Исходный фрагмент:
Кратос. Мне странно твое утверждение, Сократ, что начало не имеет возникновения. Ведь коль скоро начало движет самое себя, то начало одновременно — и движимое, и движущее. И с этой точки зрения, оно возникает как движимое и не возникает как движущее. Оно, говоря словами Гераклита, обнаруживает, что бессмертное смертно, а смертное бессмертно. Оно бесконечно движимо и бесконечно неподвижно в одно и то же время. Поэтому нельзя сказать, что начало не имеет возникновения, его возникновение есть его собственное бытие в точке начала жизни. Дальше Сократ и Кратос говорят, что это начало — душа в ее истинном понимании — дает начало всем проявлениям жизни, всем ее обнаружениям.

Сократ (в реконструкции Кратоса). Но дело в том, что в той мере, в какой начало оказывается обнимающим и возникающее, и возникновение, оно выше возникновения, оно само обращено к чему — то не только вне его находящемуся, к другой душе (красноречие по истине…); нет, здесь возникает высший вид диалектики — душа, обращенная к самой себе.

Извлеченные данные:
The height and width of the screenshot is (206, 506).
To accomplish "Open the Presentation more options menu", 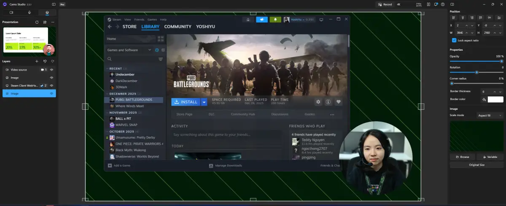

* * *

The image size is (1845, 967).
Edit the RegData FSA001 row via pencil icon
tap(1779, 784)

Задания к выполнению:
(1) Какими двумя свойствами, по словам Кратоса во фрагменте диалога, одновременно обладает начало, которое движет самое себя?
(2) Выведите из фрагмента диалога отрезок от "Кратос. Мне странно" до "всем ее обнаружениям." включительно.
Данные никак не связаны с фрагментом диалога.

Ответы по заданиям:
(1) Начало одновременно и движимое, и движущее.

(2)
Кратос. Мне странно твое утверждение, Сократ, что начало не имеет возникновения. Ведь коль скоро начало движет самое себя, то начало одновременно — и движимое, и движущее. И с этой точки зрения, оно возникает как движимое и не возникает как движущее. Оно, говоря словами Гераклита, обнаруживает, что бессмертное смертно, а смертное бессмертно. Оно бесконечно движимо и бесконечно неподвижно в одно и то же время. Поэтому нельзя сказать, что начало не имеет возникновения, его возникновение есть его собственное бытие в точке начала жизни. Дальше Сократ и Кратос говорят, что это начало — душа в ее истинном понимании — дает начало всем проявлениям жизни, всем ее обнаружениям.